CN105018617A

CN105018617A - 单个基因mRNA甲基化水平检测方法

Info

Publication number: CN105018617A
Application number: CN201510429231.9A
Authority: CN
Inventors: 汪以真; 王新霞; 江芹; 蔡旻
Original assignee: Zhejiang University ZJU
Current assignee: Zhejiang University ZJU
Priority date: 2015-07-20
Filing date: 2015-07-20
Publication date: 2015-11-04

Abstract

本发明公开了一种单个基因mRNA甲基化水平检测方法，包括以下步骤：1)、设计靶基因甲基化区域的荧光定量引物；2)、提取总RNA，用化学断裂法将总RNA片段化为RNA片段；3)、将步骤2)得到的片段化的RNA通过特异性识别m⁶A的抗体将带有m⁶A位点的所有mRNA片段沉淀下来，并用琼脂糖磁珠进行收集富集；4)、将步骤3)中抗体富集得到的mRNA片段反转录，用步骤1)的荧光定量PCR引物进行实时荧光定量PCR，即可得到含甲基化的靶基因相对表达量，相对表达量的高低就代表了单个基因mRNA甲基化水平高低。

Description

单个基因mRNA甲基化水平检测方法

技术领域

本发明属于分子生物学领域，具体涉及一种基于单个基因mRNA甲基化水平检测方法及所用引物。

背景技术

RNA甲基化修饰发现于1974年，是一种最常见的转录后水平修饰，大约占全部RNA修饰的三分之二。在真核生物中，最常见的mRNA转录后修饰是发生在碱基A第6位N原子上的甲基化修饰，m⁶A大约占细胞mRNA全部腺苷含量的0.1％-0.4％，即哺乳动物中平均每一条mRNA含有3-5个6-甲基修饰的腺苷。m⁶A甲基化位点主要发生在高度保守的RRACH(R＝G,A；H＝A,C,T)序列中，在表观遗传中可能发挥重要的作用，但由于m⁶A修饰方式并没有破坏碱基之间的配对，故无法通过直接的测序对其进行基因组上的定位，同时由于缺乏有效的检测分析手段，相关的研究一直停滞不前。直到2012年，文献相继报道鉴定出FTO和ALKBH5等是RNA去甲基化的修饰酶类，METTL3、METTL14等是RNA的甲基化酶，这促使RNA甲基化成为一种重要的表观遗传学标记，结合FTO超表达的小鼠被检测到各组织RNA甲基化水平明显升高，且容易发生肥胖，ALKBH5缺失的小鼠生殖器RNA甲基化水平降低，睾丸发育迟缓，***形态异常这些现象，提示mRNA甲基化具有潜在的生物学意义，其分子机制有待进一步研究。不同基因mRNA甲基化水平存在差异，可能影响mRNA剪切、出核转运、稳定性及翻译效率对具体的生物学过程产生作用，因此对单个基因mRNA甲基化水平的测定，可以进一步对其功能进行深入研究。

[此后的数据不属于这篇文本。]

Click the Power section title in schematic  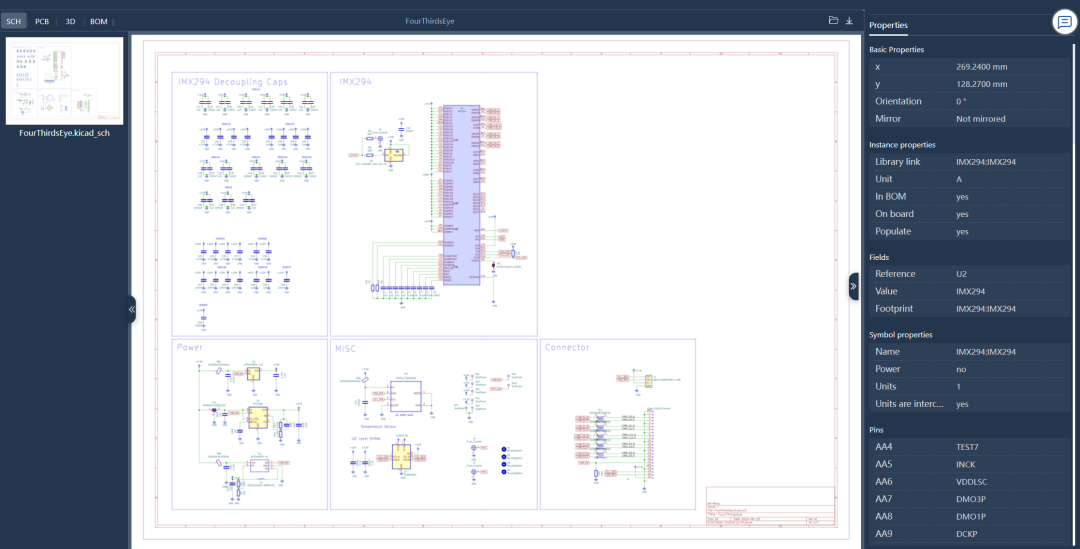[190, 347]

目前仅有的测定mRNA甲基化的方法是基于特异识别m⁶A抗体的免疫沉淀的二代测序，但此方法成本高昂且耗时，因此建立价格低廉、简单易操作的单基因甲基化相对水平检测方法非常重要。

发明内容

本发明要解决的技术问题是提供一种检测单基因甲基化水平的方法。发明人通过设计mRNA甲基化特异引物，提取组织RNA并进行片段化，利用甲基化的免疫沉淀及荧光定量PCR等检测手段建立单基因甲基化水平检测平台，为探索mRNA甲基化水平与其生物学功能奠定基础。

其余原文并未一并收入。